Written request: Update the stretch of the records from the line containing "At what coordinates should I click to accomplish: Open the" through the line containing "Click the Sentiment" by replacing "shield icon" with "badge icon", leaving everything else unchanged.

[Text and item location entries]
------------------------
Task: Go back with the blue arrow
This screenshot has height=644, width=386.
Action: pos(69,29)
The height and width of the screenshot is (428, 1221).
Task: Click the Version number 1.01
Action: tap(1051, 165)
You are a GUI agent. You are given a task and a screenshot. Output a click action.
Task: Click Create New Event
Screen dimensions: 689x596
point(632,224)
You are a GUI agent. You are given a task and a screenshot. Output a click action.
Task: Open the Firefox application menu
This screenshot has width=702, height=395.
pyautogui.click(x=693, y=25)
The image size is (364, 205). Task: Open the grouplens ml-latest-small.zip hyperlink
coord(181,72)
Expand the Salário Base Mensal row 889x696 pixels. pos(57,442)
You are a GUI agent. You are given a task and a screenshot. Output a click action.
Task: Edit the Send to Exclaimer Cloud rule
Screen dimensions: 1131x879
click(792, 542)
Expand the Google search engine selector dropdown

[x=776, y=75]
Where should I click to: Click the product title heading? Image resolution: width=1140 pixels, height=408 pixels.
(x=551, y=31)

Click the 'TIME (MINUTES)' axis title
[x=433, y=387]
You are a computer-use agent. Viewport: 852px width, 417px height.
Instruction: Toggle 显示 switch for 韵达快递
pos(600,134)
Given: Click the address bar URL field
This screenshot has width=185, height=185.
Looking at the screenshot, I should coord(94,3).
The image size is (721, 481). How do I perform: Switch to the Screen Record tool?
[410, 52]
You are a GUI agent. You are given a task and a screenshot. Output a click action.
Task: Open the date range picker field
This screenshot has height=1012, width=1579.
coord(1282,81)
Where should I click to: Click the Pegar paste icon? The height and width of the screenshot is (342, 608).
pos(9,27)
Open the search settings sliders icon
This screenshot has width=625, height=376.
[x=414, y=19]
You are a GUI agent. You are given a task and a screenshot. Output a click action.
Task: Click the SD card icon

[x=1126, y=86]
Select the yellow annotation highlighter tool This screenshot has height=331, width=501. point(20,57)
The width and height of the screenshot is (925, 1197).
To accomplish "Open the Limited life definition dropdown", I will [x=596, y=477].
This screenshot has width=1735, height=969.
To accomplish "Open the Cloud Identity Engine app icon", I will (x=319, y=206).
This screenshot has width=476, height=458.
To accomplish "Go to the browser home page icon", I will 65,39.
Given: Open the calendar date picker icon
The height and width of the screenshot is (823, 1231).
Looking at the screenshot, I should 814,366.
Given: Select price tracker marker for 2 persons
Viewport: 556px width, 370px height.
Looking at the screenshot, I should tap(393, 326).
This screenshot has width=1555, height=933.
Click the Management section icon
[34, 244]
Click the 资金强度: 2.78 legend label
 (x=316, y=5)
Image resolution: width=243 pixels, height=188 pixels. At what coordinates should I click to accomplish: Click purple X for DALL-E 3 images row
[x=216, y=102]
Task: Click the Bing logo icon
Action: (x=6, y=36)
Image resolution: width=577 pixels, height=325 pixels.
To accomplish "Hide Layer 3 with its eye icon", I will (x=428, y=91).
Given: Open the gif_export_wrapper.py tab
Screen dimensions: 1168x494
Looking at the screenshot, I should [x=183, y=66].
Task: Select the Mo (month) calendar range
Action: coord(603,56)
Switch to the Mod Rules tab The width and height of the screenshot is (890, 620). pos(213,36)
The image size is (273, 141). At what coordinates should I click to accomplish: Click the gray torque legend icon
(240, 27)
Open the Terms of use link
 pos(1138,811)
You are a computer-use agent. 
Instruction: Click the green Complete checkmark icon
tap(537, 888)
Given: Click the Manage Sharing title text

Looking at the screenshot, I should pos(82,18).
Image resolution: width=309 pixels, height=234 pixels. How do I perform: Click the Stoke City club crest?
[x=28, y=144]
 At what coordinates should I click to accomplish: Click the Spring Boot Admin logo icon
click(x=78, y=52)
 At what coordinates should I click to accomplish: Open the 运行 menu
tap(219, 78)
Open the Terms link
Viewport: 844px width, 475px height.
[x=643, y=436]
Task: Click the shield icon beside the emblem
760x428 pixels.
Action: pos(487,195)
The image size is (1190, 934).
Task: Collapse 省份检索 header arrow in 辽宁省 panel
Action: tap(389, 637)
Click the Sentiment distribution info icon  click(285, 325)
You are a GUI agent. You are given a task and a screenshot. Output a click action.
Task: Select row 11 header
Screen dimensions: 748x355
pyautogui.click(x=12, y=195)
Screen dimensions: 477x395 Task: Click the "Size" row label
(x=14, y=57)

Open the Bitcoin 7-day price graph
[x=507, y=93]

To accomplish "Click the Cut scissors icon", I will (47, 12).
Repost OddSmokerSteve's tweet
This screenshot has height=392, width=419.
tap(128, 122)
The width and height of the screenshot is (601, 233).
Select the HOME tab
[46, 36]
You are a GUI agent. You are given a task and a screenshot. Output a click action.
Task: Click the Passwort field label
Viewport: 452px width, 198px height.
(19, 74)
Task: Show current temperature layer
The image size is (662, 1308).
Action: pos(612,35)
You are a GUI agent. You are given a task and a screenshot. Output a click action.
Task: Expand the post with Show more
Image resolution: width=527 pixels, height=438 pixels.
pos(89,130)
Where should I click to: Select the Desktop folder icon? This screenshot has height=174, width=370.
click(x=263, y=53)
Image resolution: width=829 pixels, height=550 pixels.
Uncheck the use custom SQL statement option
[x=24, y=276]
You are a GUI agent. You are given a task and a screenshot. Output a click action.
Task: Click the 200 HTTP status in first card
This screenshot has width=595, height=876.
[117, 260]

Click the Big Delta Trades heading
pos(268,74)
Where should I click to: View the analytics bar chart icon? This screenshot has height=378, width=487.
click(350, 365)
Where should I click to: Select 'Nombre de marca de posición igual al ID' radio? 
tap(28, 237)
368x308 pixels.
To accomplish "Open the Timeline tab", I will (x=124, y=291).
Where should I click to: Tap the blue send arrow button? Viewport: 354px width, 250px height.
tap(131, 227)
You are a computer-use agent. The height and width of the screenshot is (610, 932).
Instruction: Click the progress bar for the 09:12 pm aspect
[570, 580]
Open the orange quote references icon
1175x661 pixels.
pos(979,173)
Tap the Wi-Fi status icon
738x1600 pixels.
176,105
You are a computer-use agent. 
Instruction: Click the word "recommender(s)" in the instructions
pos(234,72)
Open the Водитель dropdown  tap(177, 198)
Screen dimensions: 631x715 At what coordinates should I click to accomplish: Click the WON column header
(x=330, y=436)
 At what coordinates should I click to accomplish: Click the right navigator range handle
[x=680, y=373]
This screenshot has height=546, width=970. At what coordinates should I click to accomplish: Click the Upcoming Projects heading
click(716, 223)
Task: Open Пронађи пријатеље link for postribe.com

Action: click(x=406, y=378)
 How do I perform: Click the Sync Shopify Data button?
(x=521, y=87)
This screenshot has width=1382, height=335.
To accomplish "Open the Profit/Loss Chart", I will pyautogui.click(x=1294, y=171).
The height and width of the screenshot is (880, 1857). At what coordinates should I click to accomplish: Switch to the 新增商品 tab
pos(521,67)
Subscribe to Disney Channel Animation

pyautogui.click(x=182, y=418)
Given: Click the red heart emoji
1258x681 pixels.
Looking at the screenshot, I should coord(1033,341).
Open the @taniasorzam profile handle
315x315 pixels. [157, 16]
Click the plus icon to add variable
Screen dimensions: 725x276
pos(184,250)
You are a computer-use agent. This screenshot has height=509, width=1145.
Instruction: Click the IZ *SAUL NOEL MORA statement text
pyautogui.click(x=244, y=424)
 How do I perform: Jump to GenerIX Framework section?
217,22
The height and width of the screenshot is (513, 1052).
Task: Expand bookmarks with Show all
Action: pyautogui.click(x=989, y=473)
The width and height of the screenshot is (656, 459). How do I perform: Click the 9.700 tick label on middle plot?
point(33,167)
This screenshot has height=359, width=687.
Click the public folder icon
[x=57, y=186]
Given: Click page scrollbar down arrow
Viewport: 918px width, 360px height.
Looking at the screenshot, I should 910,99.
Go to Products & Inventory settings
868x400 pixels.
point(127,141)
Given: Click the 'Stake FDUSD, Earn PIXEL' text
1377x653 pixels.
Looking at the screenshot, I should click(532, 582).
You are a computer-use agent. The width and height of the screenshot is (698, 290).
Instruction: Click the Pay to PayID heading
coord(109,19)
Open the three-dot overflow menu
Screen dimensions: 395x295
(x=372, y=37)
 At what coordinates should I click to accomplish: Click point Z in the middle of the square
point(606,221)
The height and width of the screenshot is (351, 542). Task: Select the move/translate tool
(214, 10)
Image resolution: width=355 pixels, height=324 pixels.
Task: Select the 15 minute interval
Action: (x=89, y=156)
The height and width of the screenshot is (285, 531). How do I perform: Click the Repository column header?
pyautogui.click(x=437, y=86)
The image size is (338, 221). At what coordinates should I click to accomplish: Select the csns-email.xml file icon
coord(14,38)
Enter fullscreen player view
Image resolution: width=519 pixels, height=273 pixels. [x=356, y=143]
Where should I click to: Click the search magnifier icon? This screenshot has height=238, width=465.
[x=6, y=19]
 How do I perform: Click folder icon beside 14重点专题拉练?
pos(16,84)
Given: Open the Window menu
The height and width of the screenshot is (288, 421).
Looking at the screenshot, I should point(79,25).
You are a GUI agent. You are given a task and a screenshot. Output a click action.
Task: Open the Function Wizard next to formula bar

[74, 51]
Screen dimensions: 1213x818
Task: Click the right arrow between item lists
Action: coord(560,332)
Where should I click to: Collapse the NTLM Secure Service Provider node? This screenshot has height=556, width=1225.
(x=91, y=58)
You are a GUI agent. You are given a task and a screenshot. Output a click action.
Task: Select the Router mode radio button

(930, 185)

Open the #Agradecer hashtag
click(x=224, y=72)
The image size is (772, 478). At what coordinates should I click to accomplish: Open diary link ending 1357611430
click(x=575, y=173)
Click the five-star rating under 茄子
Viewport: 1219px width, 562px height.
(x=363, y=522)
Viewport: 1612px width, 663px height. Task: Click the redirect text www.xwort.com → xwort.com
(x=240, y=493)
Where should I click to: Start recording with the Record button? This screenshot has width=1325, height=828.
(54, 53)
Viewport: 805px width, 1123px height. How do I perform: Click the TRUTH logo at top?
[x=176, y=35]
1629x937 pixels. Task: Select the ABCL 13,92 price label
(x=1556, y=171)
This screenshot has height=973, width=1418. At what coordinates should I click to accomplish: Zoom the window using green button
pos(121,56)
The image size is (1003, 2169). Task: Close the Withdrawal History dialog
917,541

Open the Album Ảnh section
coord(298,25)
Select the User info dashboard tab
------------------------
Finished exercise:
 At what coordinates should I click to accomplish: Open the 运行 menu
tap(219, 78)
Open the Terms link
Viewport: 844px width, 475px height.
[x=643, y=436]
Task: Click the badge icon beside the emblem
760x428 pixels.
Action: pos(487,195)
The image size is (1190, 934).
Task: Collapse 省份检索 header arrow in 辽宁省 panel
Action: tap(389, 637)
Click the Sentiment distribution info icon  click(285, 325)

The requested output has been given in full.